## Exercise brief
Give all the data again exactly.

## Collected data
--------------------

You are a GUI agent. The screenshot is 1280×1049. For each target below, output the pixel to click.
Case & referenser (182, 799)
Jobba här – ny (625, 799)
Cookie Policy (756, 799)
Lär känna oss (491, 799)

--------------------

## Exercise answer
You are a GUI agent. The screenshot is 1280×1049. For each target below, output the pixel to click.
Case & referenser (182, 799)
Jobba här – ny (625, 799)
Cookie Policy (756, 799)
Lär känna oss (491, 799)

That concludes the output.